Estelle He ECE/cs ’20

That’s because the robot is moving in 3D space, so an extra dimension—depth—is requisite to controlling the avatar. “Maybe my elbow moves one centimeter, but the robot’s elbow moves five centimeters, because of the difference in scale,” said He. “Motion planning matches the scales and transforms my motion into the robot’s action.” 

Another group of three students—two PhD students and an undergraduate mechanical engineering student —started working with TRINA to figure out how a digital stethoscope might work in this kind of application. Their initial challenge was that the instrument is made to be held and manipulated by a human hand; the team had to design and 3D print an adapter for the robot’s claw before the signal processing aspect of the work could even begin. 

And then there’s the smell team, which began by trying to determine what kind of sensors could be incorporated into the avatar to give it the ability to recognize when food or medication has gone bad, or tissue infection has begun to set in. 

The teams are self-directed; prior to spring break, they met with Brooke once a week and spent the remainder of their time building and coding. After spring break and the implementation of physical distancing resulting from the threat of Covid-19, students continued to meet weekly via Zoom. “The students got a surprising amount done after the stay-at-home order,” Brooke said. While the motion planning group focused more on the software and simulation portions of its project, students on the smell and digital stethoscope teams had most of their hardware with them and continued to work on their projects from their homes.  

“There are no tests, no lectures.

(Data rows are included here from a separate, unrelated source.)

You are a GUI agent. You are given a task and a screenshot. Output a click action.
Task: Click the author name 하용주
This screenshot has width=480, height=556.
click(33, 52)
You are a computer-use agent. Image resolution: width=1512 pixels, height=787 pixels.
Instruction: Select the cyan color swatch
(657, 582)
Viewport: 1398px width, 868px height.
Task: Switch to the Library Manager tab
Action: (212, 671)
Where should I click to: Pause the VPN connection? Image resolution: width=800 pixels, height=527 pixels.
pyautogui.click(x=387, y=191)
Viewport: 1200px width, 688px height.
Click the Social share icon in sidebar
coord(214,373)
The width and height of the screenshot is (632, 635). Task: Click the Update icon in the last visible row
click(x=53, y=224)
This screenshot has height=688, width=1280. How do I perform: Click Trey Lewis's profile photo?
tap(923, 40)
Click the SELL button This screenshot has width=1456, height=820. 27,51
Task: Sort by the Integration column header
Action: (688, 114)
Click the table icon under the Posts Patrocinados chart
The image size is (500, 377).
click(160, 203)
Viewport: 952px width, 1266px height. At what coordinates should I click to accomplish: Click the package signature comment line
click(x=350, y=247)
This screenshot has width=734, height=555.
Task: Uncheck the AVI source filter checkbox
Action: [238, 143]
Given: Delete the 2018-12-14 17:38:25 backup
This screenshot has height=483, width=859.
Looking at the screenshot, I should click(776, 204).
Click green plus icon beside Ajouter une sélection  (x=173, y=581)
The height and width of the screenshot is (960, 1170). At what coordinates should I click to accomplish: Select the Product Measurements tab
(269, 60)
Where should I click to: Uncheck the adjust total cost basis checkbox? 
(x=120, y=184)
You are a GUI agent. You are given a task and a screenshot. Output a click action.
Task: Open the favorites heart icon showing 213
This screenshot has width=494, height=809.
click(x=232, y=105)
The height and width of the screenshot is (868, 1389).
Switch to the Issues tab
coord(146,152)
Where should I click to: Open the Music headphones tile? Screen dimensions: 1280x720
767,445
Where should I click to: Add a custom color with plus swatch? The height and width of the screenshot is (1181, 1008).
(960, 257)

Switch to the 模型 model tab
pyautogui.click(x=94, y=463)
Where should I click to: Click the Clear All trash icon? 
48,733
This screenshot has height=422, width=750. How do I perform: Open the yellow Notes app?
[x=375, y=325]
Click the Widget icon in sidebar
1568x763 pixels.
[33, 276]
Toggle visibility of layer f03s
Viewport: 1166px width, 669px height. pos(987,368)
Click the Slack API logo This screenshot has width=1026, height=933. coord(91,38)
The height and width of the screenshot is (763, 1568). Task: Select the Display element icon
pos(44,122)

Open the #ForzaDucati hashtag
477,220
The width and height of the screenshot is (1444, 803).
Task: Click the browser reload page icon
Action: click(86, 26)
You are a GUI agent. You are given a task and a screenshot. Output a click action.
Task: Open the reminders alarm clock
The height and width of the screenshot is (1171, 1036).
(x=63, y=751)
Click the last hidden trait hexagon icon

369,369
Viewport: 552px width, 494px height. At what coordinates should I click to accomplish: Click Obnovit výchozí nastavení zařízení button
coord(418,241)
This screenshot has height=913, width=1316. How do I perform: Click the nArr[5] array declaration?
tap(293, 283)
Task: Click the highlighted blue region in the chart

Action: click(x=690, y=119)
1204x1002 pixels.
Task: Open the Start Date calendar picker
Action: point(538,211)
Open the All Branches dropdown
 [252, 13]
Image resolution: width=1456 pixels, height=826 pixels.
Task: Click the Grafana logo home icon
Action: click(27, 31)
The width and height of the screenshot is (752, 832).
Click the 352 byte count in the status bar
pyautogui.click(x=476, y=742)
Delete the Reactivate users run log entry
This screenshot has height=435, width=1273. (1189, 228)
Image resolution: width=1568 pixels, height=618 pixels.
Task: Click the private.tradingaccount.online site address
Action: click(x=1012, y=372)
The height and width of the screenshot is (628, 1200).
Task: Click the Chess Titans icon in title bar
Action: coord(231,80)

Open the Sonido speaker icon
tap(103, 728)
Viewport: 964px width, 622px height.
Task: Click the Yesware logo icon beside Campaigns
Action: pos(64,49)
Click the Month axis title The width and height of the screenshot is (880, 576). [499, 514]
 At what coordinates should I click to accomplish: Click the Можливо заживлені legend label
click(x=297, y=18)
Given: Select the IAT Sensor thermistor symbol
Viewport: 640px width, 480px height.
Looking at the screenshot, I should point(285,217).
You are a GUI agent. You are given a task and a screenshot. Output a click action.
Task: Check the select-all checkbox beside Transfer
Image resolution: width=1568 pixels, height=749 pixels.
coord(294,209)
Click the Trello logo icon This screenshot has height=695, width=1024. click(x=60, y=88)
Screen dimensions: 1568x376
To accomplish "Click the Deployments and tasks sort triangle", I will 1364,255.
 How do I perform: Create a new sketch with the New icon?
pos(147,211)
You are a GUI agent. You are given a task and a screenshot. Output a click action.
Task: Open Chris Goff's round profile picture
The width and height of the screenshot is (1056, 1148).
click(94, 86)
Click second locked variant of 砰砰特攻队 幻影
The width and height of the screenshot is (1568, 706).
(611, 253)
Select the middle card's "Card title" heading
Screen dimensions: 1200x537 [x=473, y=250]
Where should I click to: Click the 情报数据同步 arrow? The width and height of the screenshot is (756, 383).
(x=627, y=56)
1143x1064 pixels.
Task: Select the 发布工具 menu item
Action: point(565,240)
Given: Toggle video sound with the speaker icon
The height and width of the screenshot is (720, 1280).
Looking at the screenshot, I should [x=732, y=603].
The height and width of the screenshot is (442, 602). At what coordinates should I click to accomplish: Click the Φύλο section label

We just look for results.”

Martin Brooke, Assoc. prof. of Electrical and Computer Engineering 

“I teach a lot of design-oriented courses and its always challenging to come up with good motivational projects,” said Brooke. “I’ve done every kind of project and working with these big contests has been really successful.” He said that’s in part because the challenges are so large and so broad that they attract engineers from every discipline, forming teams that bring together diverse knowledge and result in far-out approaches—and exceptional engineers. 

“It’s a very different way to teach,” said Brooke. “There are no tests, no lectures. We just look for results.”